[SERVER-78052] Properly handle conflict between balancer splitting due to zoning and auto-merger Created: 13/Jun/23  Updated: 29/Oct/23  Resolved: 06/Jul/23

Status: Closed
Project: Core Server
Component/s: Sharding
Affects Version/s: None
Fix Version/s: 7.1.0-rc0, 7.0.0-rc7

Type: Bug Priority: Major - P3
Reporter: Pierlauro Sciarelli Assignee: Pierlauro Sciarelli
Resolution: Fixed Votes: 0
Labels: None
Remaining Estimate: Not Specified
Time Spent: Not Specified
Original Estimate: Not Specified

Issue Links:
Backports
Depends
Problem/Incident
is caused by SERVER-74872 Auto-merger must keep on issuing requ... Closed
Related
Assigned Teams:
Sharding EMEA
Backwards Compatibility: Fully Compatible
Operating System: ALL
Backport Requested:
v7.0
Sprint: Sharding EMEA 2023-06-26, Sharding EMEA 2023-07-10
Participants:

 Description   

The auto-merger currently works on a secondary thread executed concurrently with the balancer thread and its behavior can be summarized as follows:

  • (1) while the balancer is enabled:
    • (2) while there are <collection, shard> with mergeable chunks (mergeability requirements documented in DOCS-15976)
      • (3) for each <collection, shard> discovered by (2):
        • (4) squash together mergeable chunks
        • (5) sleep for 15 seconds
    • (6) sleep for 1 hour

As part of a balancing round, the balancer is taking care of splitting chunks according to the configured zones so that they can then be moved off. Since splitting is an operation that does not imply ownership change, 2 or more split chunks are always mergeable as long as they reside on the same shard at least for the history window (defined in DOCS-15976).

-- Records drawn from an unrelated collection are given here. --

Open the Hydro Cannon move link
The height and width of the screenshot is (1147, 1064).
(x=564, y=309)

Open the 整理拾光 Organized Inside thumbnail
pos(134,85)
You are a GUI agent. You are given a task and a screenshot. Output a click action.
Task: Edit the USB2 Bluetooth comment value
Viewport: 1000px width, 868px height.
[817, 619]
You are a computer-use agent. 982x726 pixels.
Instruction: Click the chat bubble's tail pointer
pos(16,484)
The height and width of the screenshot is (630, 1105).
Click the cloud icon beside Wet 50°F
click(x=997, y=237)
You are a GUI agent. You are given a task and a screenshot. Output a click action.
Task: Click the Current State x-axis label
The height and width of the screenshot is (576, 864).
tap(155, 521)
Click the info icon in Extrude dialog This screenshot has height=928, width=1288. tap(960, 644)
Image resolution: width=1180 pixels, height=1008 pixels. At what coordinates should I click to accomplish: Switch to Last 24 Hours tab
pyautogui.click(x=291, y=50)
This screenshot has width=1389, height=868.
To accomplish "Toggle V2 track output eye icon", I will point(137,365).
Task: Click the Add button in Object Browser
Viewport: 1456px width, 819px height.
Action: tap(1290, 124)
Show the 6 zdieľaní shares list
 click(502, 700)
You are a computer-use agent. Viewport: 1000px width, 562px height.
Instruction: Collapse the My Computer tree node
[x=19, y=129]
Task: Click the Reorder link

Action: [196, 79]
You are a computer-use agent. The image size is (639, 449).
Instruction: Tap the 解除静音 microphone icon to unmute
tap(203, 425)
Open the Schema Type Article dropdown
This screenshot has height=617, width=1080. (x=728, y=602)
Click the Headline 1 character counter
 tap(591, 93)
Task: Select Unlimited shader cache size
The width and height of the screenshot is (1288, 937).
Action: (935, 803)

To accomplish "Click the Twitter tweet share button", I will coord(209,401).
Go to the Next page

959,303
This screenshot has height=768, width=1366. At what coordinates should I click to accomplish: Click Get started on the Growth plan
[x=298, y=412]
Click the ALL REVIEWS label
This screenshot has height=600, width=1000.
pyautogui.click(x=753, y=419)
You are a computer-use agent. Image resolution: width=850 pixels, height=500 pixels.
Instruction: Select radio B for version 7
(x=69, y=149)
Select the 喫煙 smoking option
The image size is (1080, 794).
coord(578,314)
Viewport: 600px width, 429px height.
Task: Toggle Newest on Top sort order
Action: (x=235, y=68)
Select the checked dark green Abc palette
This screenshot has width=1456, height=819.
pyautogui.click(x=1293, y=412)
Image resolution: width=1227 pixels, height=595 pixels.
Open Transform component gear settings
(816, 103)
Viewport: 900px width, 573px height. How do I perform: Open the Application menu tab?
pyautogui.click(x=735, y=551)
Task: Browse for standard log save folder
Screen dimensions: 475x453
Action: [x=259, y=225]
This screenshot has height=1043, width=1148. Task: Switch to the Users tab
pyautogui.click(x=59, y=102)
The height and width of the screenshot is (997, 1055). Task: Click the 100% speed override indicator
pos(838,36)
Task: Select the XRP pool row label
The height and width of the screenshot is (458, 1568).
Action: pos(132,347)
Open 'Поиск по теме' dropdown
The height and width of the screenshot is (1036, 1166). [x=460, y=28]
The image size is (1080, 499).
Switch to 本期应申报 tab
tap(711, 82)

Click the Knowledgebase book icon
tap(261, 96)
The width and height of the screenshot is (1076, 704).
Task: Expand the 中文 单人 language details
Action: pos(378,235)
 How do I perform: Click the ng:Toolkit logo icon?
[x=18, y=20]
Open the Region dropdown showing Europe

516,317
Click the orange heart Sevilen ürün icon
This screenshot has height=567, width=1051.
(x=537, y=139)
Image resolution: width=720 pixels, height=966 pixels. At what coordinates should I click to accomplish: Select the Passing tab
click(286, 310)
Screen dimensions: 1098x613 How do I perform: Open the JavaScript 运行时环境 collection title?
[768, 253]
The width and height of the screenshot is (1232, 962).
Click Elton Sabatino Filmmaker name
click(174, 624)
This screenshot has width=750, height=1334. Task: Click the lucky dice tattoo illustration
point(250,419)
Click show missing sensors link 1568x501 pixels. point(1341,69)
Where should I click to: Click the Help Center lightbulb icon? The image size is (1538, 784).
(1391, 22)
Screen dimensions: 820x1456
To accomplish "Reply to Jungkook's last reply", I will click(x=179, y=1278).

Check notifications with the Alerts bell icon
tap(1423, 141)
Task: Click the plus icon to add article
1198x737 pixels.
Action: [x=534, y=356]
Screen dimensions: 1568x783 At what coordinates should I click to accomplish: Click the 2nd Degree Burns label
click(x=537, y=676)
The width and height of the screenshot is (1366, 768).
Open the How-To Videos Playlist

The conflict between the balancer splitting chunks for zoning and the auto-merger squashing together mergeable chunks had been considered acceptable based on the following ideas:

  • The auto-merger may merge chunks belonging to different zones that are currently residing on the same shard
  • But anyway the auto-merger will then "go to sleep" for 1 hour
  • This leaves enough time for the balancer to split again and keep on moving data (avoiding future merges)

It turns out that - given the extreme slowness of splits in case of several hundred of zones - there is a perfect interleaving leading to the following continuous conflict between the balancer and the auto-merger:

  • (A) The balancer starts splitting chunks
  • (B) The auto-merger discovers mergeable chunks due to (2)
  • (C) Due to (4), the auto-merger squashes together chunks that were just split because of (A)
  • (D) The auto-merger sleeps 15 seconds due to (5) while (A) is still running and discovers new chunks due to (2)
  • (E) The balancer finishes (A) but part of the split chunks have been merged back
  • Back to A, repeat


 Comments   
Comment by Githook User [ 10/Jul/23 ]

Author:

{'name': 'Pierlauro Sciarelli', 'email': 'pierlauro.sciarelli@mongodb.com', 'username': 'pierlauro'}

Message: SERVER-78052 + SERVER-78767 Adapt `commitMergeAllChunksOnShard` to take into account zones
Branch: v7.0
https://github.com/mongodb/mongo/commit/9eee01c3bd439752e5c3c7d6164dd605cd6a71d8

Comment by Githook User [ 06/Jul/23 ]

Author:

{'name': 'Pierlauro Sciarelli', 'email': 'pierlauro.sciarelli@mongodb.com', 'username': 'pierlauro'}

Message: SERVER-78052 Adapt `commitMergeAllChunksOnShard` to take into account zones
Branch: master
https://github.com/mongodb/mongo/commit/c1faace9f55cc80a8d70703fe5b36d15c0082846

Generated at Thu Feb 08 06:37:20 UTC 2024 using Jira 9.7.1#970001-sha1:2222b88b221c4928ef0de3161136cc90c8356a66.